Excerpted records –
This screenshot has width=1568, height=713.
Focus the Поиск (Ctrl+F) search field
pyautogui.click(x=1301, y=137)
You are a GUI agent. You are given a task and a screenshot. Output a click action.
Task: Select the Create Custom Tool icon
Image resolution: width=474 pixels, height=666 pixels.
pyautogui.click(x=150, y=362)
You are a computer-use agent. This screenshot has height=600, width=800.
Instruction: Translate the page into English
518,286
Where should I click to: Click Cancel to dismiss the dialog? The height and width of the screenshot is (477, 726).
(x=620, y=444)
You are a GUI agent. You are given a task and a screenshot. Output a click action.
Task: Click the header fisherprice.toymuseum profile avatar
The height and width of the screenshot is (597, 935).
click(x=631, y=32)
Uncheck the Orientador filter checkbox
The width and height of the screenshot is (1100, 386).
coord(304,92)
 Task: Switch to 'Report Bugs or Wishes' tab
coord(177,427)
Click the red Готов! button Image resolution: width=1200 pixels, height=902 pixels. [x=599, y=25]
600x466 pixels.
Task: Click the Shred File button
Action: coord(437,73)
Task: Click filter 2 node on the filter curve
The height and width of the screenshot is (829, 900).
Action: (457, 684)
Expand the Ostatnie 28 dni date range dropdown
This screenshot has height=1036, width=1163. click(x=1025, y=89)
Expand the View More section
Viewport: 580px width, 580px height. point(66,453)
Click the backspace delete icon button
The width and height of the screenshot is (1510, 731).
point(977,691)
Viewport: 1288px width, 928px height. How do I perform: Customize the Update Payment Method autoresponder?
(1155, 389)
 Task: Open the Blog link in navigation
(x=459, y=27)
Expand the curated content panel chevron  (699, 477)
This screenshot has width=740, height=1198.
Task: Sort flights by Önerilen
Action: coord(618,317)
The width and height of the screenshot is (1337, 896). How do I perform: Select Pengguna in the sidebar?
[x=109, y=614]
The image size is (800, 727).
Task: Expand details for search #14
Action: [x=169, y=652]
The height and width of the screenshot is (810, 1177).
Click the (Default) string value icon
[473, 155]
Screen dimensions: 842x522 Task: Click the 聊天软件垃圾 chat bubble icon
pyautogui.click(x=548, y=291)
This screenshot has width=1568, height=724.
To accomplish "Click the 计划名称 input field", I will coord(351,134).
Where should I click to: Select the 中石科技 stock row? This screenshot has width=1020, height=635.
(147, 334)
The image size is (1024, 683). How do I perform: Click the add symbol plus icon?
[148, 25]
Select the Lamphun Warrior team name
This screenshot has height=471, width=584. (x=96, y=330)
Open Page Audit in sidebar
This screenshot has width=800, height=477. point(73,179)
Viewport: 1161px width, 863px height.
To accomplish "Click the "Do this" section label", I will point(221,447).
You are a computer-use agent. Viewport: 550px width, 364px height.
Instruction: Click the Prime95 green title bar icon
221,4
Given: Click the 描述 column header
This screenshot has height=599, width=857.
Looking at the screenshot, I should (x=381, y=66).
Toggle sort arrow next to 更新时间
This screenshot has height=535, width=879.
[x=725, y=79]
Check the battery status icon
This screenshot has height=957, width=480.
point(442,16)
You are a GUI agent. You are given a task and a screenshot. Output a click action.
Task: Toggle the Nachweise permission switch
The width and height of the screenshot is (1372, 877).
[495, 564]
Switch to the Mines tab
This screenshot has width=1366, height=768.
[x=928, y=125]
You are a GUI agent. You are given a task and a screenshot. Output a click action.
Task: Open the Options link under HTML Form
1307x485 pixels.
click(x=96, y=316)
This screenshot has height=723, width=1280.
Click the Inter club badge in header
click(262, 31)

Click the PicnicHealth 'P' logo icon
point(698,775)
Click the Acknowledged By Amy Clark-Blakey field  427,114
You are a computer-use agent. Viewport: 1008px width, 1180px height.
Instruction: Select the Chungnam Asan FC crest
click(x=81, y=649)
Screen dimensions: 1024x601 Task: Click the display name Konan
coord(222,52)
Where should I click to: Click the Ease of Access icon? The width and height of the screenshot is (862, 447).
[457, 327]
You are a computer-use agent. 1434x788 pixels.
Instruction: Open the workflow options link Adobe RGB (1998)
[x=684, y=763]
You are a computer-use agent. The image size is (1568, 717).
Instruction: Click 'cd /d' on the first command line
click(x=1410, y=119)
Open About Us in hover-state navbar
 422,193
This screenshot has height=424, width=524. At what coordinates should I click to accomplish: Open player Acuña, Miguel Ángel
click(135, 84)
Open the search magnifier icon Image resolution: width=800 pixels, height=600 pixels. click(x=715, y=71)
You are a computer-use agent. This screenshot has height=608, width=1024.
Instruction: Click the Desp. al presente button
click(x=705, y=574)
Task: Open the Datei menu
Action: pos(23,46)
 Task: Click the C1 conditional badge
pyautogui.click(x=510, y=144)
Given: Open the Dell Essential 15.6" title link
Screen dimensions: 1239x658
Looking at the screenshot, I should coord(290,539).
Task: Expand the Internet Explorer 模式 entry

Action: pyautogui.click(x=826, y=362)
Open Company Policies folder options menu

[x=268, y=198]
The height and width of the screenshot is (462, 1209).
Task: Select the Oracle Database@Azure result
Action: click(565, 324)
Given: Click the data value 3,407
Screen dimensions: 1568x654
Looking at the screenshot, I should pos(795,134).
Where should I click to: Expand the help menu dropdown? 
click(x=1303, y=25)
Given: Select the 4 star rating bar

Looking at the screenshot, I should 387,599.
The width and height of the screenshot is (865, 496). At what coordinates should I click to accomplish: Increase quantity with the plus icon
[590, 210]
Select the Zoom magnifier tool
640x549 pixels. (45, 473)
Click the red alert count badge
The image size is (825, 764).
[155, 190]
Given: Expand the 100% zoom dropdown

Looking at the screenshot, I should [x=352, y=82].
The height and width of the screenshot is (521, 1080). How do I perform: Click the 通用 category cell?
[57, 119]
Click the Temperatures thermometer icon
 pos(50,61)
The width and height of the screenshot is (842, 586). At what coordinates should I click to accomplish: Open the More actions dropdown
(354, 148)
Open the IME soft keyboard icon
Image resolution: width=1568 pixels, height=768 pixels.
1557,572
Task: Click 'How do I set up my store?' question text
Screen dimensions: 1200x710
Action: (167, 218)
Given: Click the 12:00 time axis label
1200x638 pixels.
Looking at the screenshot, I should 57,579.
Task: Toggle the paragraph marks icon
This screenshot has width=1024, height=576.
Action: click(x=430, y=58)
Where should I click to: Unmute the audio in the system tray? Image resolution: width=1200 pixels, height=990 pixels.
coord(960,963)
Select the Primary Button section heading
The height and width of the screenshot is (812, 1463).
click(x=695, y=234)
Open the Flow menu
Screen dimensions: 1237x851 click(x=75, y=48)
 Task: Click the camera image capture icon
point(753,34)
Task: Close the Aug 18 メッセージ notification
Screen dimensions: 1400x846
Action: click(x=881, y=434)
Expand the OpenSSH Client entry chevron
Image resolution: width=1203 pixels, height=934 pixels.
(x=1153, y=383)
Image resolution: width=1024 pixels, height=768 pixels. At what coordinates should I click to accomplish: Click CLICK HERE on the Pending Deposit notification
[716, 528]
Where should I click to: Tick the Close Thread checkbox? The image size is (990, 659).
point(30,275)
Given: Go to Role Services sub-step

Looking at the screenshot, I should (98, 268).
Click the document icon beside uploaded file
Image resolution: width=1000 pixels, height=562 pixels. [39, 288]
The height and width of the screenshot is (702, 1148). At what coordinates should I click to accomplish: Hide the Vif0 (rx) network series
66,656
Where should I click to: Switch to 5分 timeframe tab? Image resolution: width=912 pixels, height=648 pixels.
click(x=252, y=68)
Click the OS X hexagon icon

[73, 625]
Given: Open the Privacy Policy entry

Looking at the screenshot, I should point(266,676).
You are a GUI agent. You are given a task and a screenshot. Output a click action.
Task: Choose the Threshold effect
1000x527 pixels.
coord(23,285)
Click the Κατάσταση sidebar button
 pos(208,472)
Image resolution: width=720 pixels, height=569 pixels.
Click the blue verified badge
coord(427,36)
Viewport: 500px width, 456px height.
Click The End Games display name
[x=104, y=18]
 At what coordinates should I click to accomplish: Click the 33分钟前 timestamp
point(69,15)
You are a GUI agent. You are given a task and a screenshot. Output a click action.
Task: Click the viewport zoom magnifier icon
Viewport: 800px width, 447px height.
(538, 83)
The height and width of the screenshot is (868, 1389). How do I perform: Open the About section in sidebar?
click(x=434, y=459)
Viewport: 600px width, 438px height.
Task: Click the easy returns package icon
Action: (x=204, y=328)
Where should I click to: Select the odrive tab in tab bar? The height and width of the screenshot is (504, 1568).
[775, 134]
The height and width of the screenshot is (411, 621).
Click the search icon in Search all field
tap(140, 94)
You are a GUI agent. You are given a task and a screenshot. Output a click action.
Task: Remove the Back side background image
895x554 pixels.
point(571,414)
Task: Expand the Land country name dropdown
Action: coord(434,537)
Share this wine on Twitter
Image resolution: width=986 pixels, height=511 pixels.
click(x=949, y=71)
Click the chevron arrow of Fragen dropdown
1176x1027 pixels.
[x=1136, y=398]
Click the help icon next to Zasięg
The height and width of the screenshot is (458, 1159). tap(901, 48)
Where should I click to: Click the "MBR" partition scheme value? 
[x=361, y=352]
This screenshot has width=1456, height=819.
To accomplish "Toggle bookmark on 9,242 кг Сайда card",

Exercise brief – From the listing above, return every line that carries the string "computer".

Your solution –
You are a computer-use agent. This screenshot has height=600, width=800.
You are a computer-use agent. Viewport: 550px width, 364px height.
You are a computer-use agent. Viewport: 1008px width, 1180px height.
You are a computer-use agent. 1434x788 pixels.
You are a computer-use agent. The image size is (1568, 717).
You are a computer-use agent. This screenshot has height=608, width=1024.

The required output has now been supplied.